If Pi learns that all processes are willing to restart from their previous checkpoints, Pi decides that all
processes should roll back to their previous checkpoints.
Otherwise, Pi aborts the rollback attempt and it may attempt a recovery at a later time.
Phase II:
Pi propagates its decision to all processes.
On receiving the message from Pi ,all process act accordingly.
Correctness
All processes restart from an appropriate state because, if they decide to restart, they resume execution from a
consistent state.
Explain Juang-Venkatesan algorithm for asynchronous checkpointing and recovery in detail.
Assumptions
communication channels are reliable
delivery messages in FIFO order
infinite buffers
message
transmission delay is arbitrary but finite
Two type of log storage are maintained
Volatile log: short time to access but lost if processor crash.
Stable log: longer time to access but remained if crashed.
Asynchronous checkpointing:
After executing an event, a processor records a triplet (s, m, msg_sent) in its volatile storage.

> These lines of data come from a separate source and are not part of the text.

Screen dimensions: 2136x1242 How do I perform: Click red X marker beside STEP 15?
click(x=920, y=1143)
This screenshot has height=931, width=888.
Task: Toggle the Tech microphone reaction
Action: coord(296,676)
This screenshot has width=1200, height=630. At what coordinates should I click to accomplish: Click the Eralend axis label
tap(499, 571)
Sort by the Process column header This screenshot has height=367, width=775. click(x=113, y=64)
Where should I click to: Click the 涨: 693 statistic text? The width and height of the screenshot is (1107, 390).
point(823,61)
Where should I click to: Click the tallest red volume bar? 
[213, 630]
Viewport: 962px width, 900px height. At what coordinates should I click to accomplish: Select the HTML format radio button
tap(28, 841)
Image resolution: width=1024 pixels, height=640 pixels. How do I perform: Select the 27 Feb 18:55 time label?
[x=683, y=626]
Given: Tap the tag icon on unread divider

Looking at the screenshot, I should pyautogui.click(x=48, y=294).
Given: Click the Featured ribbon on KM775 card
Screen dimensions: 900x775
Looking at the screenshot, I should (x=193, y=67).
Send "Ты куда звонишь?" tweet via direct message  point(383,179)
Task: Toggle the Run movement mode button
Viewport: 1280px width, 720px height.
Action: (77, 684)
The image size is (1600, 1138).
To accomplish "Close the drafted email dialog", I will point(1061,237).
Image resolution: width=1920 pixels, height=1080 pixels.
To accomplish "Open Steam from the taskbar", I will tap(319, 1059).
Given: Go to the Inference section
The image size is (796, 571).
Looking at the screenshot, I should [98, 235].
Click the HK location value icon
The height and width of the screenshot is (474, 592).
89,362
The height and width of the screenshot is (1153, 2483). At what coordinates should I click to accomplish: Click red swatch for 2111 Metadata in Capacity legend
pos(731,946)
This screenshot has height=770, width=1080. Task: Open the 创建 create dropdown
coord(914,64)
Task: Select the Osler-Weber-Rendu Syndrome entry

s: state of the processor before the event
m: message
msgs_sent: set of messages sent by the processor during the event.
Local checkpoint consist of set of records, first are stored in volatile log, then moved to stable log.
Recovery algorithm
Notations:
𝑅𝐶𝑉𝐷𝑖←𝑗 (𝐶𝑘𝑃𝑡𝑖): number of messages received by 𝑝𝑖 from 𝑝𝑗 , from the beginning of computation to checkpoint
𝐶𝑘𝑃𝑡𝑖
𝑆𝐸𝑁𝑇𝑖→𝑗 (𝐶𝑘𝑃𝑡𝑖): number of messages sent by 𝑝𝑖 to 𝑝 , from the beginning of computation to checkpoint 𝐶𝑘𝑃𝑡i
Idea:
From the set of checkpoints, find a set of consistent checkpoints
This is done based on the number of messages sent and received.
Recovery may involve multiple iterations of roll backs by processors.
Whenever a processor rolls back, it is necessary for all other processors to find out if any message sent
by the rolled back processor has become an orphan message.
The orphan messages are identified by comparing the number of messages sent to and received from
neighboring processors.
When a processor restarts after a failure, it broadcasts a ROLLBACK message that it has failed.
Because of the broadcast of ROLLBACK messages, the recovery algorithm is initiated at all processors.